- _DATASET ENTRIES_:
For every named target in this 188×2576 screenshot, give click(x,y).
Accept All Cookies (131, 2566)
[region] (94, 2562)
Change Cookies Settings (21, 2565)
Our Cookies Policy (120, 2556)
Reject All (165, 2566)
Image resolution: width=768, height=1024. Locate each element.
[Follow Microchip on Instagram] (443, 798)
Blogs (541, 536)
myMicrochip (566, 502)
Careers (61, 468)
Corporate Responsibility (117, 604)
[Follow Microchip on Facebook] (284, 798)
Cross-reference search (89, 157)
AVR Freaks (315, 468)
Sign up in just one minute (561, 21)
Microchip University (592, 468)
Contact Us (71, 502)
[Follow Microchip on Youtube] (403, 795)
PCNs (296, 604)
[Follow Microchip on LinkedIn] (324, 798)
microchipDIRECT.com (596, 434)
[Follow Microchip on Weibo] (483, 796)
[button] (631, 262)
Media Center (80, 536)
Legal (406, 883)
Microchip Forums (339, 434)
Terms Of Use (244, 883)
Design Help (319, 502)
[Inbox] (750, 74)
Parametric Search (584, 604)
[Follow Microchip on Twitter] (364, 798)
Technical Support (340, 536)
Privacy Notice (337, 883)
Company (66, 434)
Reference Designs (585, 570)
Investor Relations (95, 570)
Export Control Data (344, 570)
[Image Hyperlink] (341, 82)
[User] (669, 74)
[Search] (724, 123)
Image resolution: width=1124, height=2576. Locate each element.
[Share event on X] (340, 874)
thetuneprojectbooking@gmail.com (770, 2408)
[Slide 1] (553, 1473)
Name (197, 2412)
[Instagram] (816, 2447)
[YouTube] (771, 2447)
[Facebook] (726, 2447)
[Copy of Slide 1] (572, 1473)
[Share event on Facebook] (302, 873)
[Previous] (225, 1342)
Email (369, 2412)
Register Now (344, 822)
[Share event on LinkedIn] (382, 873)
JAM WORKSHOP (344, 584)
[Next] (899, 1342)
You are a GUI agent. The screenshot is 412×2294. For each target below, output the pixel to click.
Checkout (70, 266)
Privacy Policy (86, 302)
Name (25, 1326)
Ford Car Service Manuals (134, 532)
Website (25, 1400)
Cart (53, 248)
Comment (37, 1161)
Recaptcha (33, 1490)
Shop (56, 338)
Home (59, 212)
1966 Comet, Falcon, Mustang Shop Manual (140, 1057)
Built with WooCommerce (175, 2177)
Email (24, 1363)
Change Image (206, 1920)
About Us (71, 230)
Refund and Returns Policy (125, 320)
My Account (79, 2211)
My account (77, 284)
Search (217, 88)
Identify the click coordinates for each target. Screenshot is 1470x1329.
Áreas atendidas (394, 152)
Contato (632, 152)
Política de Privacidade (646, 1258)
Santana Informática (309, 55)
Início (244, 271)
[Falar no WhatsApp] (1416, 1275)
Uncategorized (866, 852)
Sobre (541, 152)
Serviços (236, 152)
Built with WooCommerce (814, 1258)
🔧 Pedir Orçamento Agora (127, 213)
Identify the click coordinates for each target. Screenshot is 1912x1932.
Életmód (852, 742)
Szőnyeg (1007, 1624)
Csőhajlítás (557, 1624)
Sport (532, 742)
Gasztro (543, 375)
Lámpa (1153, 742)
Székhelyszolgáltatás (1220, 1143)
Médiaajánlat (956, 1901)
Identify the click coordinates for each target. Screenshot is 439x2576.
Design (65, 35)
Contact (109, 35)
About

- _TASK ITEM_: Out of the entries above, write out only the lines between the line holding "Uncategorized (866, 852)" and the line holding "Székhelyszolgáltatás (1220, 1143)", inclusive, each exactly as given.

- _SOLUTION TO THIS TASK_:
Uncategorized (866, 852)
Sobre (541, 152)
Serviços (236, 152)
Built with WooCommerce (814, 1258)
🔧 Pedir Orçamento Agora (127, 213)
Identify the click coordinates for each target. Screenshot is 1912x1932.
Életmód (852, 742)
Szőnyeg (1007, 1624)
Csőhajlítás (557, 1624)
Sport (532, 742)
Gasztro (543, 375)
Lámpa (1153, 742)
Székhelyszolgáltatás (1220, 1143)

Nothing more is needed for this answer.